Tous les parents et les éducateurs lucides vous le diront : il vaut mieux être minimaliste et obstiné plutôt que maximaliste et velléitaire ! Exiger peu, mais le tenir, plutôt que prendre des « décisions de jour de l’an » et reculer en rase campagne dès le lendemain.

Ainsi, quoique l’autorité éducative et l’autorité politique soient de natures radicalement différentes, leur crédibilité – essentielle – se joue, dans les deux cas, sur leur capacité à tenir parole. Or, c’est peu dire que nous sommes en situation de débâcle complète dans ce domaine. Partout, du plus haut sommet de l’État jusqu’à la cour de récréation, de la loi votée dont les décrets d’application ne sortent jamais aux promesses publicitaires les plus mensongères jamais sanctionnées, des décisions des administrations qui s’engagent à « respecter les usagers » à celles des parents qui décident, à la vue d’un mauvais bulletin de notes, de passer deux heures tous les soirs à travailler avec leurs enfants… partout, on promet et l’on ne tient pas ! On en rabat très vite sur nos ambitions, au nom d’un réalisme de bon aloi et « parce qu’après tout, on n’est pas des saints ! »
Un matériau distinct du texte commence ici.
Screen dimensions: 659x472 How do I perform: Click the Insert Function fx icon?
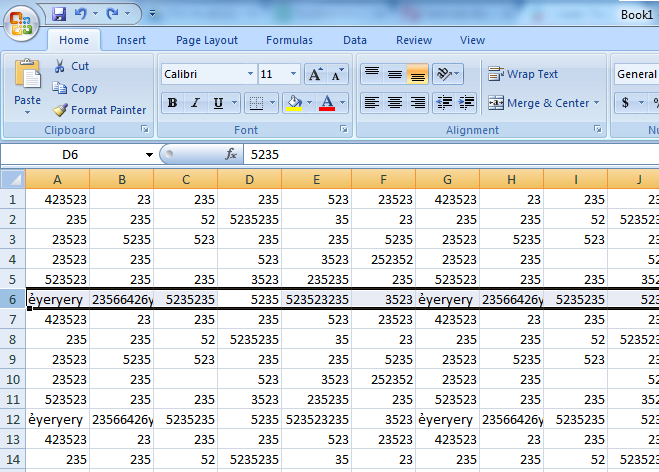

Mais a-t-on bien mesuré les ravages de ces comportements dans une société privée, par ailleurs, de toute « espérance théologique » liée aux traditionnels grands récits religieux ou politiques ? Voit-on qu’au moment où nous aurions besoin de la perspective fédératrice, d’un « bien commun » assumé collectivement, nous n’avons à offrir que des décideurs qui pataugent dans l’empirie, avancent, reculent, se contredisent au gré des circonstances ? Comment exiger que les personnes tiennent parole dès lors que les institutions donnent un si mauvais exemple ? Comment empêcher que nos élèves ou nos concitoyens succombent à des phénomènes d’emprise particulièrement dangereux quand ceux et celles qui demandent à être obéis, au nom de « l’autorité légitime » qu’ils exercent, se sont ou ont été largement décrédibilisés ?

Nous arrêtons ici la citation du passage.